Some animals suffer from shortsightedness and have poor eyesight. In domestic animals, myopia, with or without astigmatism, occurs frequently.

==In rhinoceroses==
Whereas the rhinoceros may suffer from less-than-adequate eyesight, it generally survives by concentrating with its superior hearing and sense of smell.

==Research==
Myopia, with or without astigmatism, is the most common eye condition in horses.
Several types of occlusion myopia have been recorded in tree shrews, macaques, cats and rats, deciphered from several animal-inducing myopia models. Preliminary laboratory investigations using retinoscopy of 240 dogs found myopic problems with varying degrees of refraction errors depending on the breed. In cases involving German Shepherds, Rottweilers and Miniature horses, the refraction errors were indicative of myopia. Nuclear sclerosis of the crystalline lens was noticed in older dogs.

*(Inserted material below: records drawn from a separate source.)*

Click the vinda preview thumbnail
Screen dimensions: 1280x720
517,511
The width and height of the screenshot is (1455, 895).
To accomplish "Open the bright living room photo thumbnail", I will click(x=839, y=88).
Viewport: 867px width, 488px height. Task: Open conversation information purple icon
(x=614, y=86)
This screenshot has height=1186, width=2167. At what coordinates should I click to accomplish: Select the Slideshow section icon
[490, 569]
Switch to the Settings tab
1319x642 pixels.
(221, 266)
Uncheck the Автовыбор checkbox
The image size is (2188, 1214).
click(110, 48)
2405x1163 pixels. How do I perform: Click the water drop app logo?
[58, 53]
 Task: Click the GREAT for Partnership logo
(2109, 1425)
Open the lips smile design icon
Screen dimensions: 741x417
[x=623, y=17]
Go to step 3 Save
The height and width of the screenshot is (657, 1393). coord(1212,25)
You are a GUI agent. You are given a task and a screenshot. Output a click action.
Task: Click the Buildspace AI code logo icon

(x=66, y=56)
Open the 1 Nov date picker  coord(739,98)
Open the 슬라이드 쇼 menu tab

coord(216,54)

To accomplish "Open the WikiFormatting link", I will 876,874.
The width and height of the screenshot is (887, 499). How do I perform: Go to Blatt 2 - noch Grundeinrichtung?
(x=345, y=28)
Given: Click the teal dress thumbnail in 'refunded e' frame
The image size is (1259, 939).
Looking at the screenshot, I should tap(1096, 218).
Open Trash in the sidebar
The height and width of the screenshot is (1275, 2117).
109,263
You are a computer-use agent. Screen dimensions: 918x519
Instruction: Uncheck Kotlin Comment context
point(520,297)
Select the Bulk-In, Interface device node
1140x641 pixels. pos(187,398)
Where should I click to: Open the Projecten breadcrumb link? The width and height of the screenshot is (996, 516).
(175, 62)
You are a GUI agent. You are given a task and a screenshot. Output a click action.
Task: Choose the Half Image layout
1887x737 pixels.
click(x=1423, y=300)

Experiments into newborn macaque monkeys have revealed that surgically fusing the eyelid for one year results in eye deterioration as the eye has not had a chance to grow and develop. Keeping monkeys in the dark for a similar period, however, does not lead to myopia. In 1996, Maurice and Mushin conducted tests on rabbits by raising their body temperatures and intraocular pressures (IOP) and noted that while younger rabbits were prone to developing myopia, older rabbits were not.